Le médecin généraliste face aux troubles mictionnels de l'homme de plus de 50 ans. 250 médecins interrogés en Bretagne.

16 juillet 2001

Mots clés : symptôme mictionnel, personne âgée, exercice professionnel, Médecine générale
Auteurs : Coeurdacier P, Staermann F, Thoquenne G, Cipolla B, Guillé F, Lobel B
Référence : Prog Urol, 1996, 6, 52-59
Un questionnaire a été envoyé à 250 médecins généralistes exerçant dans la région Bretagne, pour connaître l'impact des informations diffusées en matière d'hypertrophie bénigne de prostate (HBP) et de cancer de prostate sur leurs pratiques quotidiennes face aux troubles mictionnels de l'Homme de plus de 50 ans. 225 questionnaires sont exploitables. 75% des médecins recherchent de principe l'existence de troubles mictionnels à la consultation. En leur présence, 76% des praticiens les explorent dans la crainte d'un cancer de prostate. 89% des médecins pratiquent un toucher rectal de première intention, 34% d'entre eux le font annuellement à titre systématique.

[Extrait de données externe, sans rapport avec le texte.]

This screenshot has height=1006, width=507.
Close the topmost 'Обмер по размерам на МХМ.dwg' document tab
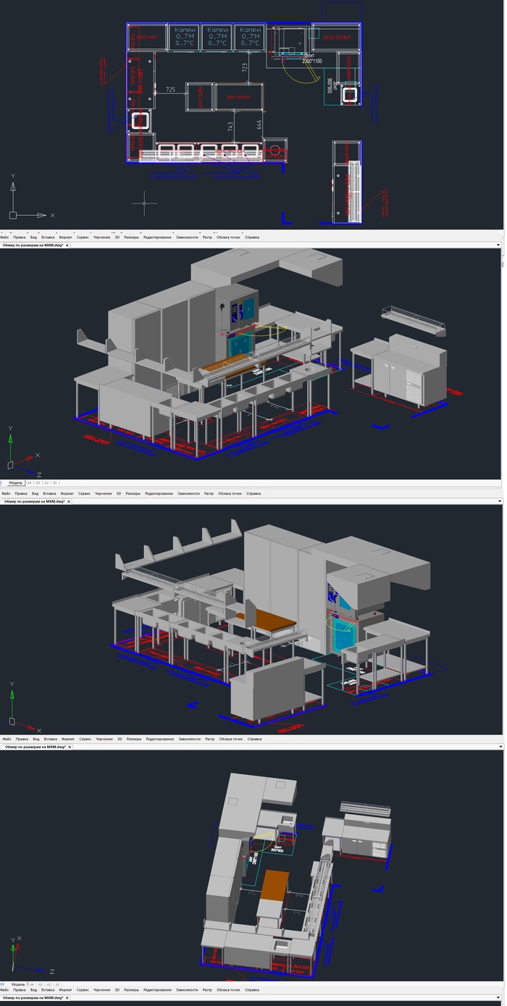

Les explorations les plus pratiquées après le toucher rectal concernent l'état des urines (50%) mais 30% seulement des médecins utilisent une bandelette réactive et 43% un ECBU. Viennent ensuite l'échographie endo-rectale (31%), le dosage du PSA (26%). 3% des demandes de PSA sont faites avant le toucher rectal. L'échographie rénale et vésicale est reléguée à la 5ème place des examens prescrits, bien que la distension du haut-appareil inquiète 51% des généralistes. En cas d'HBP symptomatique, les médecins prescrivent facilement un traitement médical (96%). Ils apprécient le résultat de ce traitement sur l'évolution des troubles mictionnels (95%), le toucher rectal (91%), les PSA (50%). Les médecins sont familiers des troubles mictionnels après 50 ans. Pourtant, 25% ne les recherchent pas encore à l'interrogatoire. La pratique du toucher rectal se développe même si le contrôle systématique de la prostate est rare (34%). Le dosage du PSA n'est pas la première préoccupation du médecin (3ème rang des examens). Deux examens sont peu utilisés et mériteraient d'être développés: la bandelette réactive (30%) et l'échographie rénale et vésicale (5ème rang des examens). Seulement 4% des médecins s'abstiennent de tout traitement devant une HBP non compliquée, ce qui ne va pas dans le sens des recommandations actuelles. Des efforts restent certainement à faire pour mieux informer les médecins généralistes, mais cette information ne se conçoit que si elle fait préalablement l'objet d'un consensus entre urologues.